# TASK INSTRUCTIONS
Transcribe the full listing with no word altered.

**** SUPPLIED DATA ****

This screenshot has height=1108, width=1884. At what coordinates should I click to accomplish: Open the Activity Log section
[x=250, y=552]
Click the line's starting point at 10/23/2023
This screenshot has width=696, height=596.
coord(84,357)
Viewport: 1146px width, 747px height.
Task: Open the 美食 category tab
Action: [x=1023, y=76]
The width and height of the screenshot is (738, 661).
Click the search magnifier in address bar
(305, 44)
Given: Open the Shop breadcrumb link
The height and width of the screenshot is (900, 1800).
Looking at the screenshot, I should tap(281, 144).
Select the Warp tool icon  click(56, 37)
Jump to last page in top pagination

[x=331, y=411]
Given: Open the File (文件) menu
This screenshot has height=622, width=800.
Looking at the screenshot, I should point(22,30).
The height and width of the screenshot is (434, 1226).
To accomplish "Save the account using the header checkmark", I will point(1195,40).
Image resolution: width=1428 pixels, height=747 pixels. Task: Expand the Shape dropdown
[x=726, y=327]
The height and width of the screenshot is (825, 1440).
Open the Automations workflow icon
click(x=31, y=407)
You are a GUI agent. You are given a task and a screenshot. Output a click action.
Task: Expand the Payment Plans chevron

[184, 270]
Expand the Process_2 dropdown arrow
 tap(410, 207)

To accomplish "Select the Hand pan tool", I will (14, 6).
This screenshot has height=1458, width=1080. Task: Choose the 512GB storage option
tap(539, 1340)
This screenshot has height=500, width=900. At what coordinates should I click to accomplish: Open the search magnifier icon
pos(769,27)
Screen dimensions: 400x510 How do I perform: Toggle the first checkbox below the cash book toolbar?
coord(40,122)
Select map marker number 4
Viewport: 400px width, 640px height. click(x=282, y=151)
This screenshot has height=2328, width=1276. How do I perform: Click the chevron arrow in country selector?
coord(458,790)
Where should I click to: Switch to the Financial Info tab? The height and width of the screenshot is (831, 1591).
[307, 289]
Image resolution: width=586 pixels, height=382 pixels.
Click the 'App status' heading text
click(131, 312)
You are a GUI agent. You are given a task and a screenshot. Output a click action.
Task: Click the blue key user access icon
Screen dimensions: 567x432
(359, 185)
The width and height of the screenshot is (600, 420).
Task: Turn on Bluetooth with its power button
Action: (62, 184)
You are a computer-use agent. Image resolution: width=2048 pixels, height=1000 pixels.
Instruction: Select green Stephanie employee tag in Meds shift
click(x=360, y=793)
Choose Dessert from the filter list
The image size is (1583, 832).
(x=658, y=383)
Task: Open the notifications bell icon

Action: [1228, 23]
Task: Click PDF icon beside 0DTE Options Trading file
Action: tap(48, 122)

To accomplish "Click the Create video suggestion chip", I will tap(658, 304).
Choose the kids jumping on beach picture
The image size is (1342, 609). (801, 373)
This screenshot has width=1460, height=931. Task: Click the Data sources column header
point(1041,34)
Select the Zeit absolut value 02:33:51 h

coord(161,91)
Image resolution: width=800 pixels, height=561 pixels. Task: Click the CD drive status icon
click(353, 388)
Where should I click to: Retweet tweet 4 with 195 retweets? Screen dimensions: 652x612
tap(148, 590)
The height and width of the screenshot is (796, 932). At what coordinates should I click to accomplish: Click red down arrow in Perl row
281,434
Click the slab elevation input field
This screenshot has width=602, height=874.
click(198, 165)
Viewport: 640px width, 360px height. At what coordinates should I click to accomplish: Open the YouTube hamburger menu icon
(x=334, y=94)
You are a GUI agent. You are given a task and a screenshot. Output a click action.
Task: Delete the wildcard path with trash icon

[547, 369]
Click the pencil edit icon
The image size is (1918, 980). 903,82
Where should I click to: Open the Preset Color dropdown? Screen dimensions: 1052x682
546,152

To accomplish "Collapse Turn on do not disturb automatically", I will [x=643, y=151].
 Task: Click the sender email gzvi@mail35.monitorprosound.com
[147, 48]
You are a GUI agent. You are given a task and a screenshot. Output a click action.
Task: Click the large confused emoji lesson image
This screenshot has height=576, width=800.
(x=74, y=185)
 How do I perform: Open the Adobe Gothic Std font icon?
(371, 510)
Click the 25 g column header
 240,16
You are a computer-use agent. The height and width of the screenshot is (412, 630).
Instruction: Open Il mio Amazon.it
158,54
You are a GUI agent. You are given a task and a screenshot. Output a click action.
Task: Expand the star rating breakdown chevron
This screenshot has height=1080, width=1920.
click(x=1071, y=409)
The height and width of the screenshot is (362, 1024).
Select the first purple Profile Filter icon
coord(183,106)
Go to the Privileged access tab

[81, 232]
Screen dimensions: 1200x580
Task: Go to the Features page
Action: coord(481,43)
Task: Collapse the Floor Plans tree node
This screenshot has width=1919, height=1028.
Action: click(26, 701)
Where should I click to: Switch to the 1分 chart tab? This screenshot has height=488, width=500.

****

# RESPONSE
This screenshot has height=1108, width=1884. At what coordinates should I click to accomplish: Open the Activity Log section
[x=250, y=552]
Click the line's starting point at 10/23/2023
This screenshot has width=696, height=596.
coord(84,357)
Viewport: 1146px width, 747px height.
Task: Open the 美食 category tab
Action: [x=1023, y=76]
The width and height of the screenshot is (738, 661).
Click the search magnifier in address bar
(305, 44)
Given: Open the Shop breadcrumb link
The height and width of the screenshot is (900, 1800).
Looking at the screenshot, I should tap(281, 144).
Select the Warp tool icon  click(56, 37)
Jump to last page in top pagination

[x=331, y=411]
Given: Open the File (文件) menu
This screenshot has height=622, width=800.
Looking at the screenshot, I should point(22,30).
The height and width of the screenshot is (434, 1226).
To accomplish "Save the account using the header checkmark", I will point(1195,40).
Image resolution: width=1428 pixels, height=747 pixels. Task: Expand the Shape dropdown
[x=726, y=327]
The height and width of the screenshot is (825, 1440).
Open the Automations workflow icon
click(x=31, y=407)
You are a GUI agent. You are given a task and a screenshot. Output a click action.
Task: Expand the Payment Plans chevron

[184, 270]
Expand the Process_2 dropdown arrow
 tap(410, 207)

To accomplish "Select the Hand pan tool", I will (14, 6).
This screenshot has height=1458, width=1080. Task: Choose the 512GB storage option
tap(539, 1340)
This screenshot has height=500, width=900. At what coordinates should I click to accomplish: Open the search magnifier icon
pos(769,27)
Screen dimensions: 400x510 How do I perform: Toggle the first checkbox below the cash book toolbar?
coord(40,122)
Select map marker number 4
Viewport: 400px width, 640px height. click(x=282, y=151)
This screenshot has height=2328, width=1276. How do I perform: Click the chevron arrow in country selector?
coord(458,790)
Where should I click to: Switch to the Financial Info tab? The height and width of the screenshot is (831, 1591).
[307, 289]
Image resolution: width=586 pixels, height=382 pixels.
Click the 'App status' heading text
click(131, 312)
You are a GUI agent. You are given a task and a screenshot. Output a click action.
Task: Click the blue key user access icon
Screen dimensions: 567x432
(359, 185)
The width and height of the screenshot is (600, 420).
Task: Turn on Bluetooth with its power button
Action: (62, 184)
You are a computer-use agent. Image resolution: width=2048 pixels, height=1000 pixels.
Instruction: Select green Stephanie employee tag in Meds shift
click(x=360, y=793)
Choose Dessert from the filter list
The image size is (1583, 832).
(x=658, y=383)
Task: Open the notifications bell icon

Action: [1228, 23]
Task: Click PDF icon beside 0DTE Options Trading file
Action: tap(48, 122)

To accomplish "Click the Create video suggestion chip", I will tap(658, 304).
Choose the kids jumping on beach picture
The image size is (1342, 609). (801, 373)
This screenshot has width=1460, height=931. Task: Click the Data sources column header
point(1041,34)
Select the Zeit absolut value 02:33:51 h

coord(161,91)
Image resolution: width=800 pixels, height=561 pixels. Task: Click the CD drive status icon
click(353, 388)
Where should I click to: Retweet tweet 4 with 195 retweets? Screen dimensions: 652x612
tap(148, 590)
The height and width of the screenshot is (796, 932). At what coordinates should I click to accomplish: Click red down arrow in Perl row
281,434
Click the slab elevation input field
This screenshot has width=602, height=874.
click(198, 165)
Viewport: 640px width, 360px height. At what coordinates should I click to accomplish: Open the YouTube hamburger menu icon
(x=334, y=94)
You are a GUI agent. You are given a task and a screenshot. Output a click action.
Task: Delete the wildcard path with trash icon

[547, 369]
Click the pencil edit icon
The image size is (1918, 980). 903,82
Where should I click to: Open the Preset Color dropdown? Screen dimensions: 1052x682
546,152

To accomplish "Collapse Turn on do not disturb automatically", I will [x=643, y=151].
 Task: Click the sender email gzvi@mail35.monitorprosound.com
[147, 48]
You are a GUI agent. You are given a task and a screenshot. Output a click action.
Task: Click the large confused emoji lesson image
This screenshot has height=576, width=800.
(x=74, y=185)
 How do I perform: Open the Adobe Gothic Std font icon?
(371, 510)
Click the 25 g column header
 240,16
You are a computer-use agent. The height and width of the screenshot is (412, 630).
Instruction: Open Il mio Amazon.it
158,54
You are a GUI agent. You are given a task and a screenshot. Output a click action.
Task: Expand the star rating breakdown chevron
This screenshot has height=1080, width=1920.
click(x=1071, y=409)
The height and width of the screenshot is (362, 1024).
Select the first purple Profile Filter icon
coord(183,106)
Go to the Privileged access tab

[81, 232]
Screen dimensions: 1200x580
Task: Go to the Features page
Action: coord(481,43)
Task: Collapse the Floor Plans tree node
This screenshot has width=1919, height=1028.
Action: click(26, 701)
Where should I click to: Switch to the 1分 chart tab? This screenshot has height=488, width=500.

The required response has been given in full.